Setelah dilakukan pemeriksaan, Komisi Etik UB menetapkan RAW terbukti bersalah. Pihak UB langsung memberikan sanksi dan pembinaan kepada pelaku. Kemudian melakukan pendampingan pada Novia dengan pemberian konseling sesuai aturan berlaku.

"Dan pihak FIB UB sangat menjaga kerahasian identitas NWR agar proses akademik berjalan dengan baik," ucapnya saat mengadakan Konferensi Pers (Konpers) di Gedung Rektorat UB, Ahad (4/12).

Pada kesempatan sama, Perwakilan dari Kantor Lembaga Hukum (KLH) UB, Lucky Endrawati menambahkan, Novia mengalami pelecehan seksual secara fisik dan verbal. Tidak ada tindakan perkosaan seperti yang diduga oleh masyarakat umum pada kasusnya dengan RAW.

Sementara itu, Staf Ahli Wakil Rektor III UB, Arif Zainudin menambahkan, kasus pelecehan yang dialami Novia terjadi pada 2017. Kasus tersebut tidak terjadi pada 2020 atau 2021 sebagaimana yang beredar di media sosial.
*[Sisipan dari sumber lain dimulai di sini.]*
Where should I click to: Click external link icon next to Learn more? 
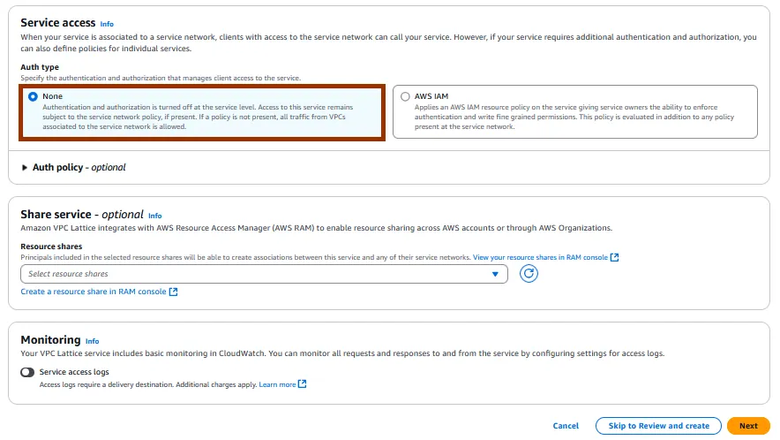point(303,384)
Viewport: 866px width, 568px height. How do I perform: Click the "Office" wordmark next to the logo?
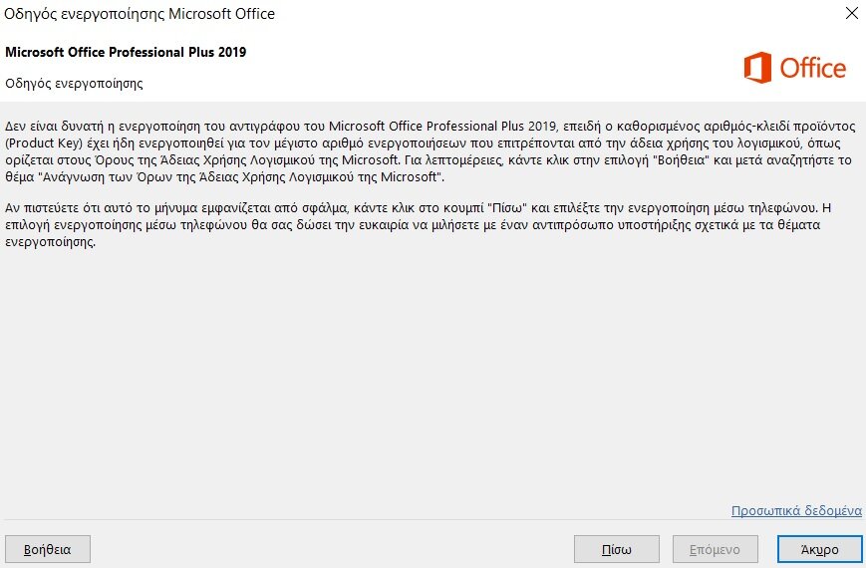tap(812, 68)
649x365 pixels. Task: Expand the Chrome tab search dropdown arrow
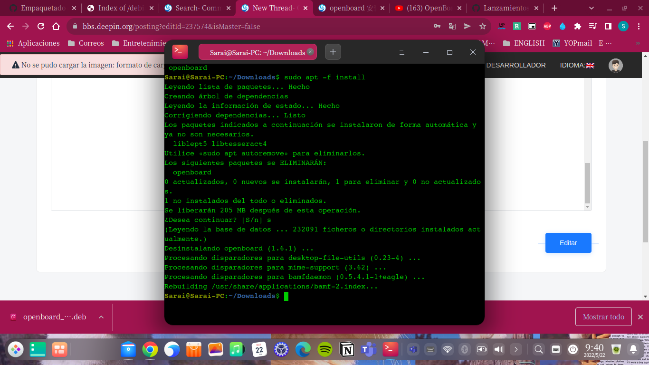[x=592, y=8]
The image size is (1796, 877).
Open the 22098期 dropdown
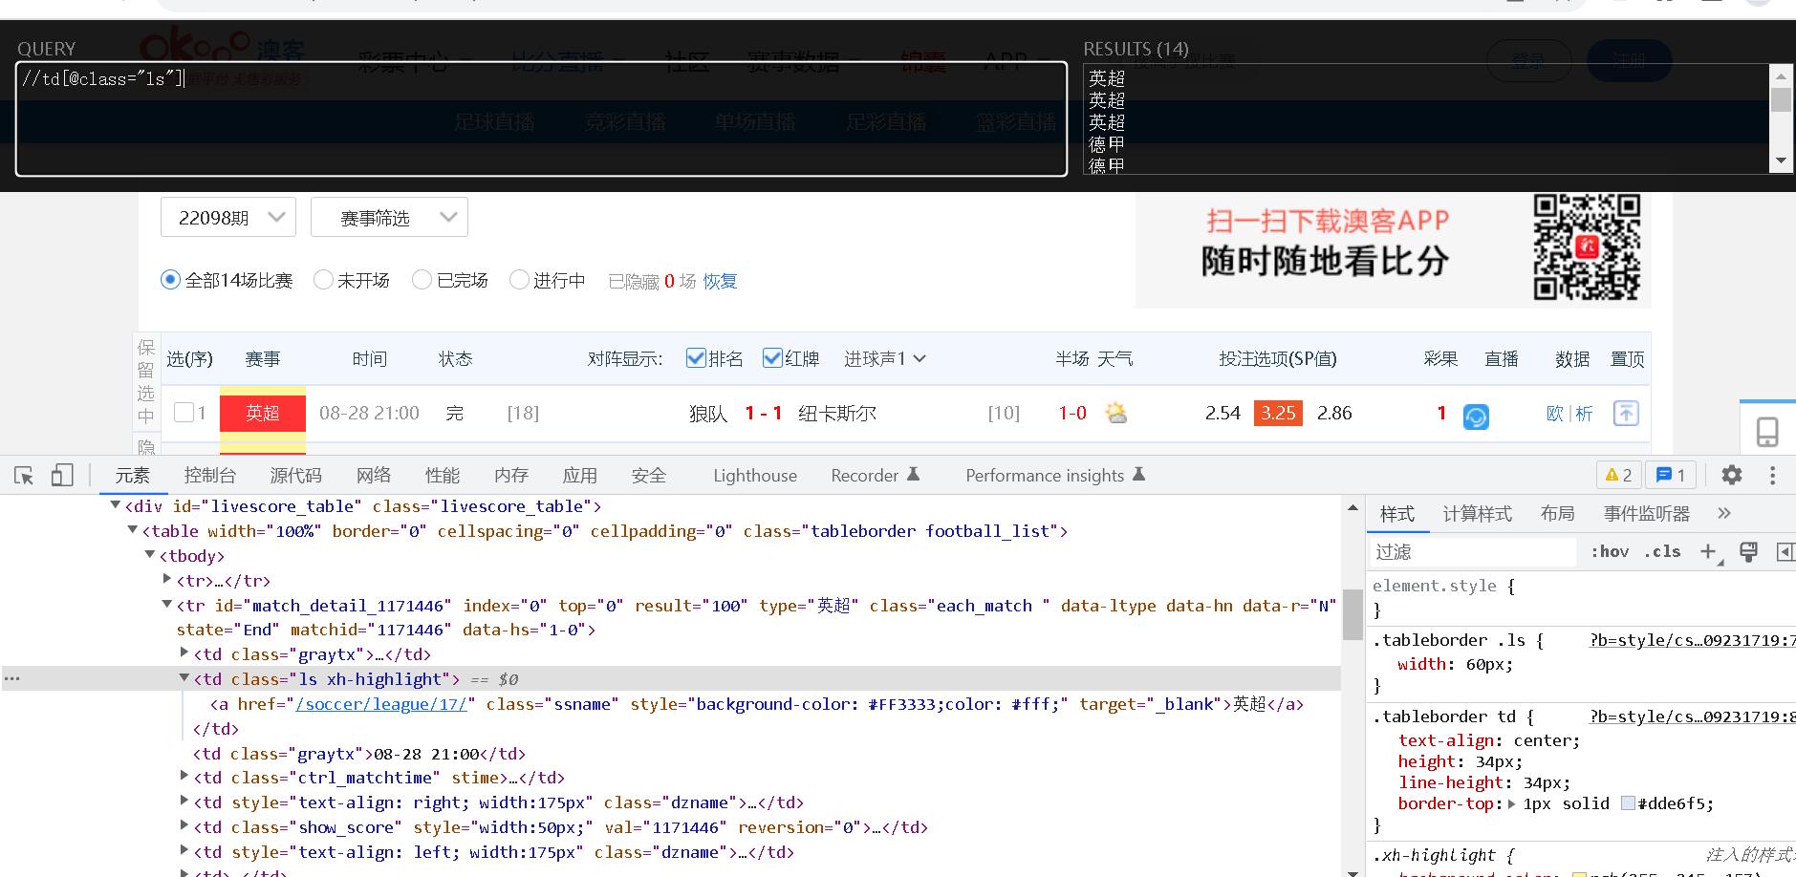pyautogui.click(x=228, y=218)
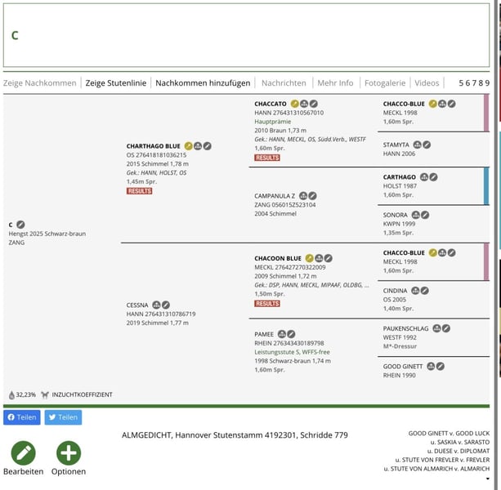Click the pink color bar beside Chacco-Blue
The height and width of the screenshot is (490, 501).
coord(487,114)
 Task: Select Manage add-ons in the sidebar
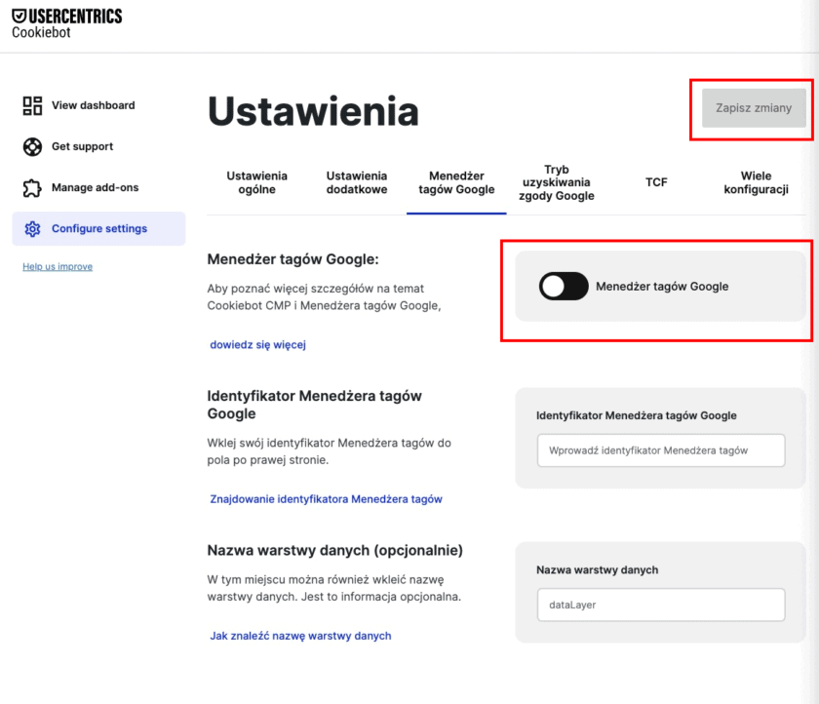[x=94, y=187]
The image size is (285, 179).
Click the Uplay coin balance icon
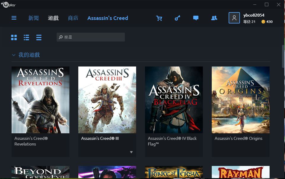[263, 22]
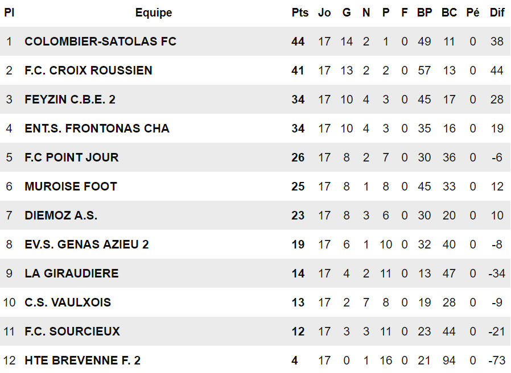Image resolution: width=511 pixels, height=373 pixels.
Task: Click the BP column header
Action: click(425, 13)
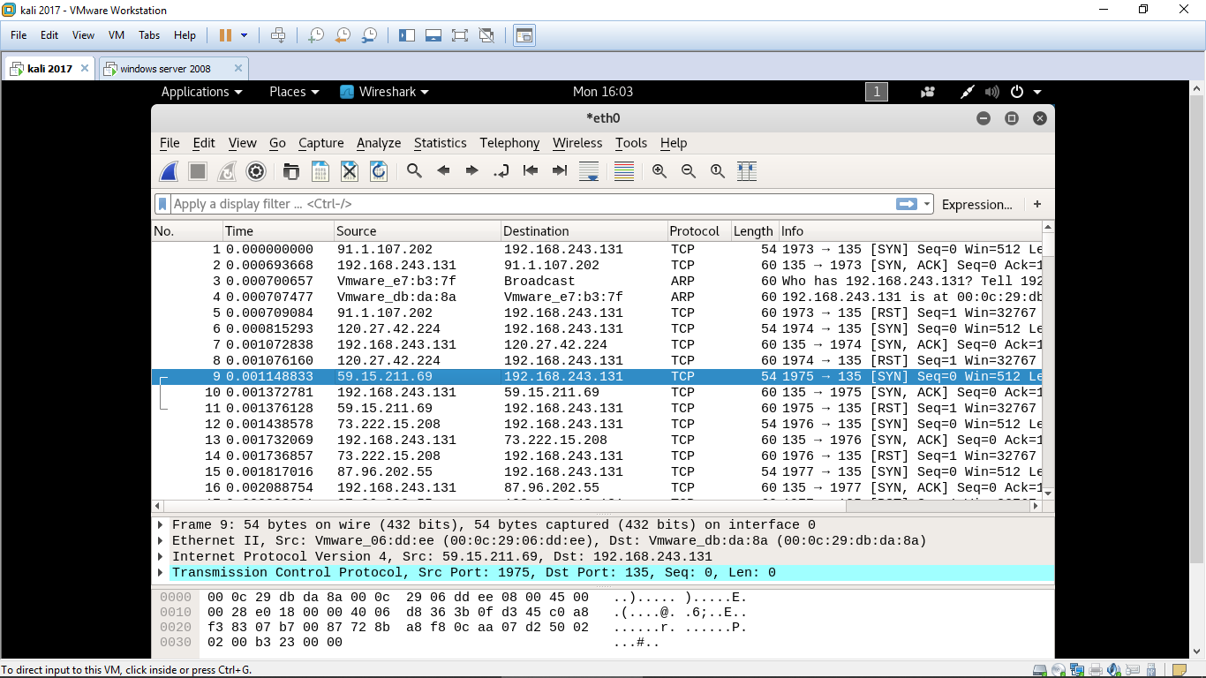Viewport: 1206px width, 678px height.
Task: Close the current capture file
Action: coord(350,171)
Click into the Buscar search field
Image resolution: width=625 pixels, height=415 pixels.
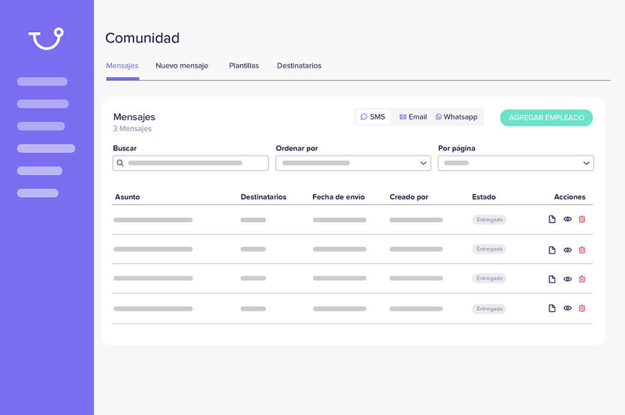pyautogui.click(x=192, y=163)
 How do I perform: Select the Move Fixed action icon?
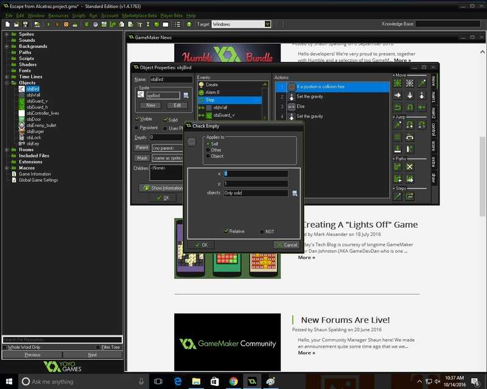(x=398, y=83)
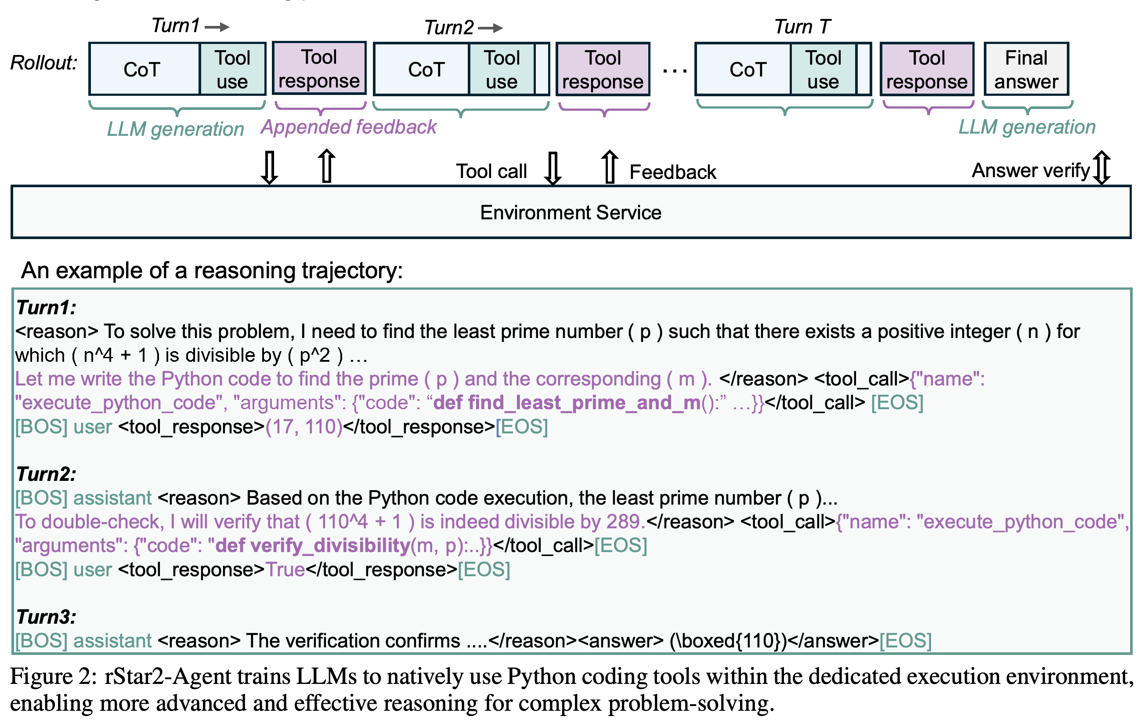Viewport: 1145px width, 727px height.
Task: Click the Environment Service bar
Action: 571,212
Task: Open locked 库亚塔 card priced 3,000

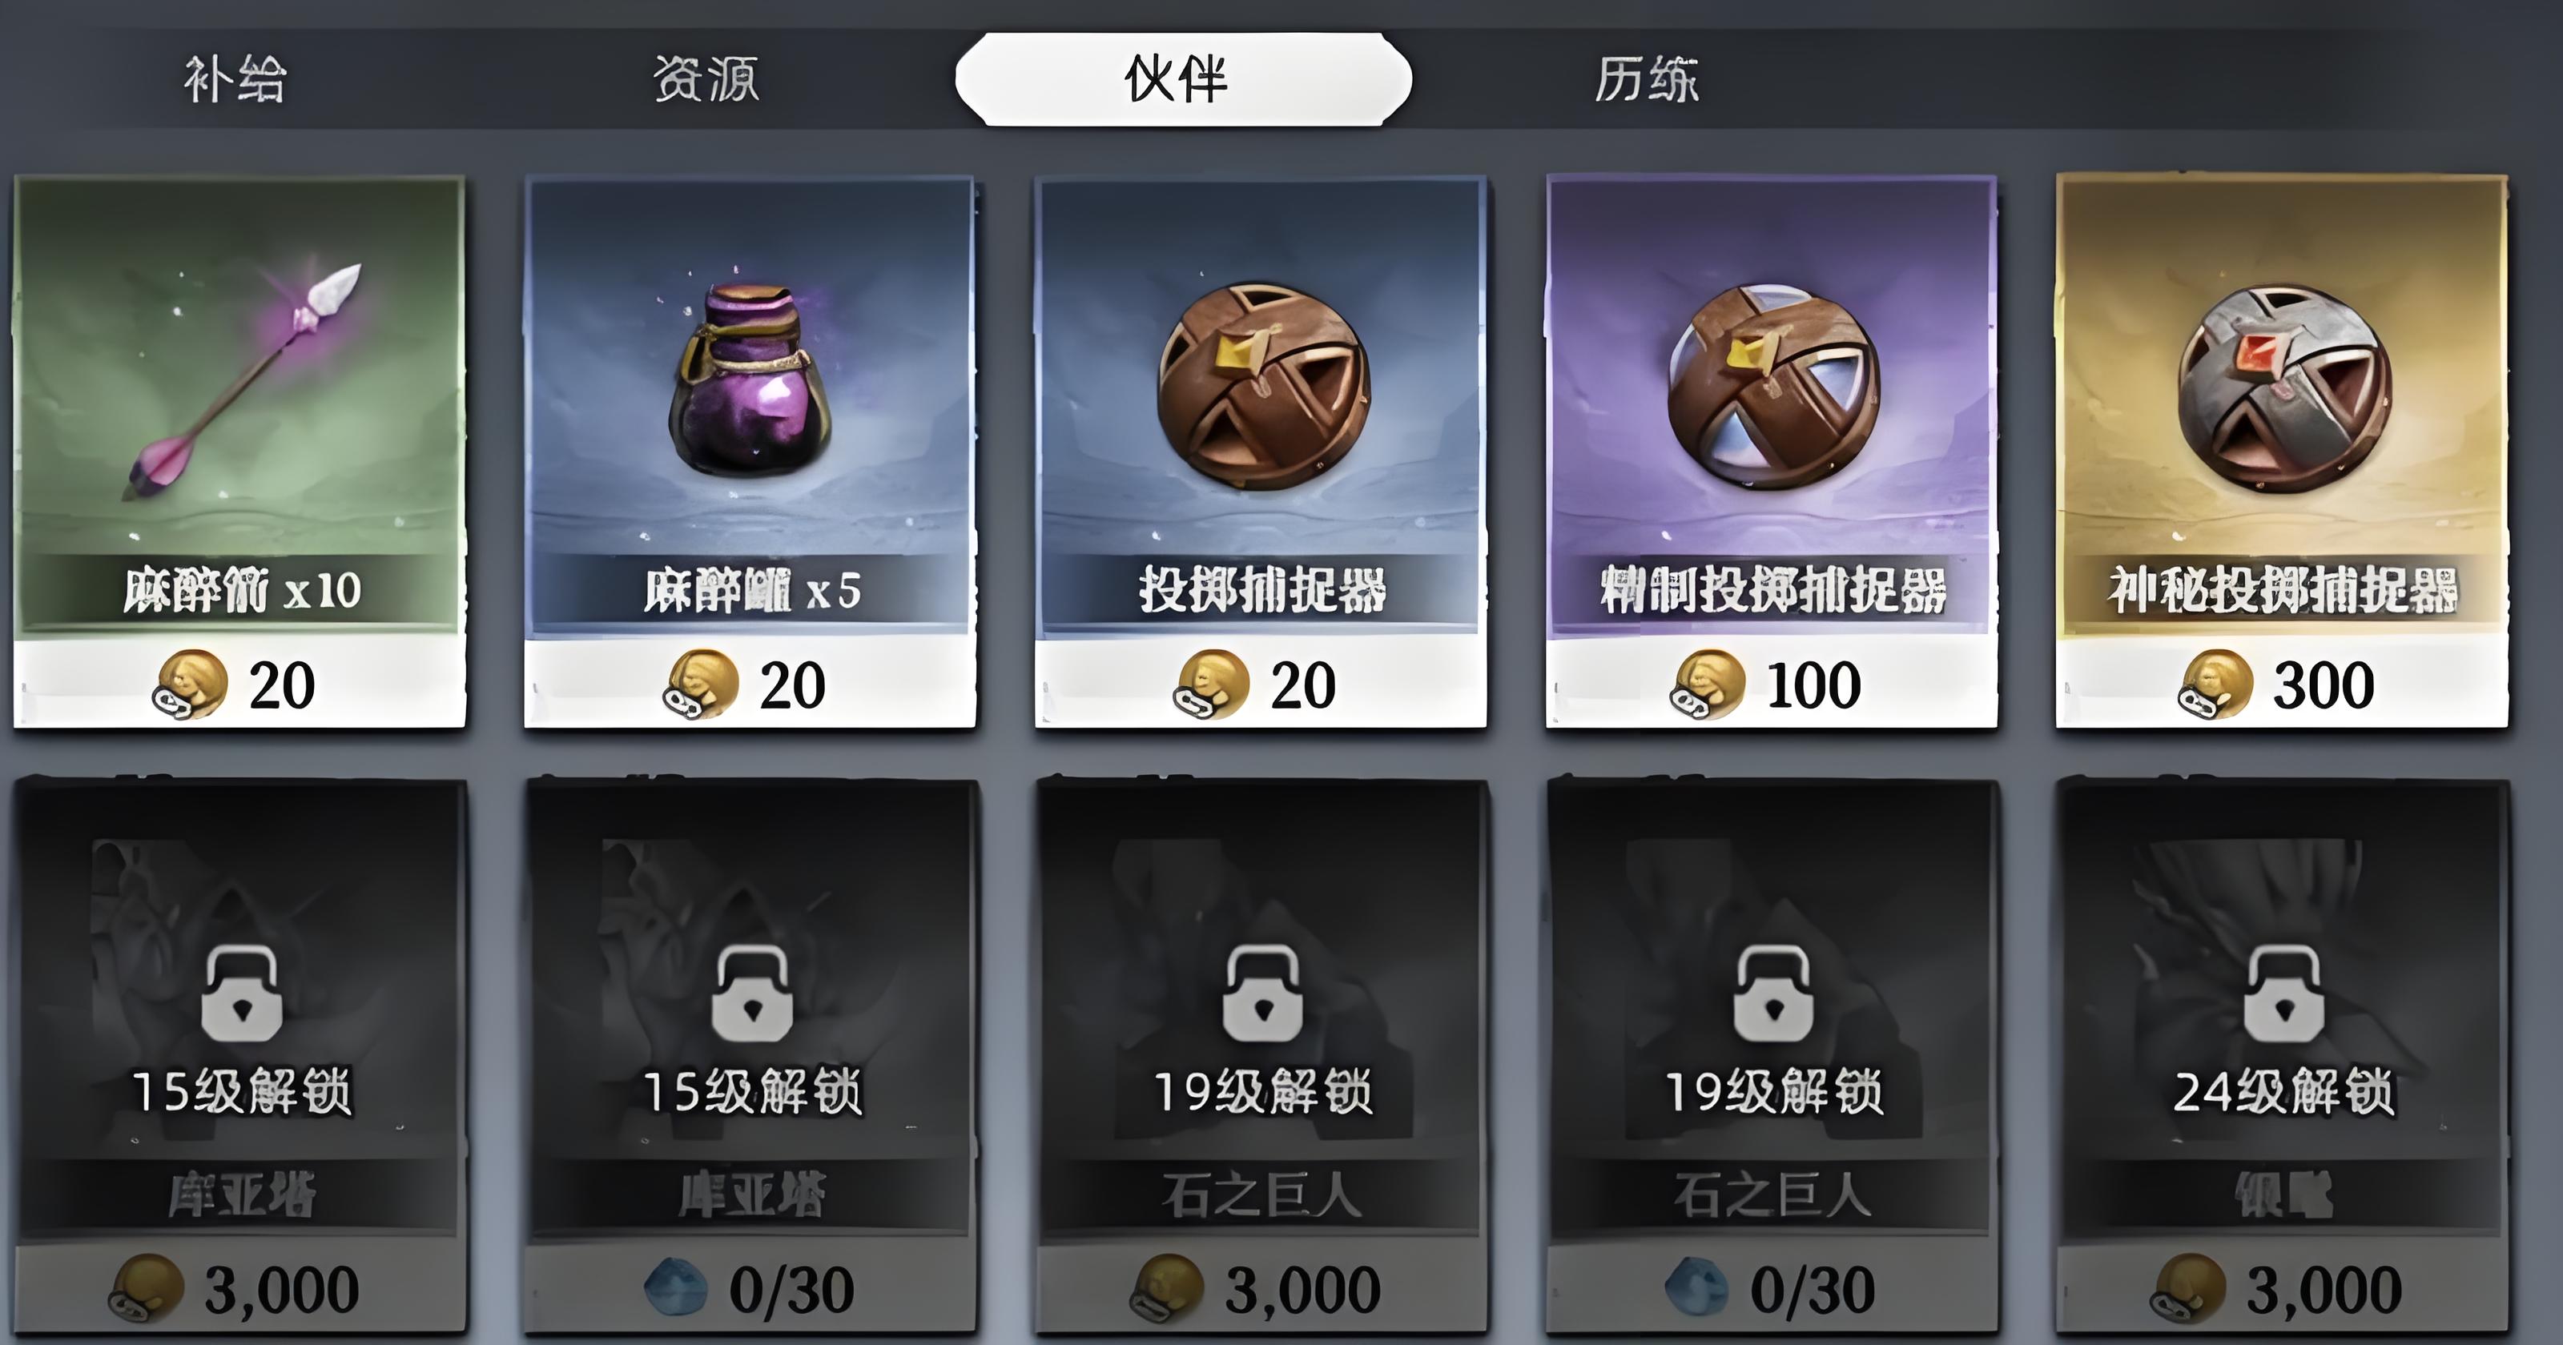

Korban mengalami pelecehan seksual saat mengikuti kepanitiaan Pengenalan Kehidupan Kampus (PKK) mahasiswa baru.

Menurut Arif, korban baru melaporkan kasus tersebut kepada pimpinan pada 2020. Saat itu,  FIB UB langsung membentuk tim kode etik lalu pelaku dikenakan sanksi skor selama satu tahun. "Kemudian juga meminta pertimbangan ke Rektorat, jadi intinya apakah bisa diberlakukan (sanksi tersebut) mengingat pelakunya sudah yudisium," jelasnya.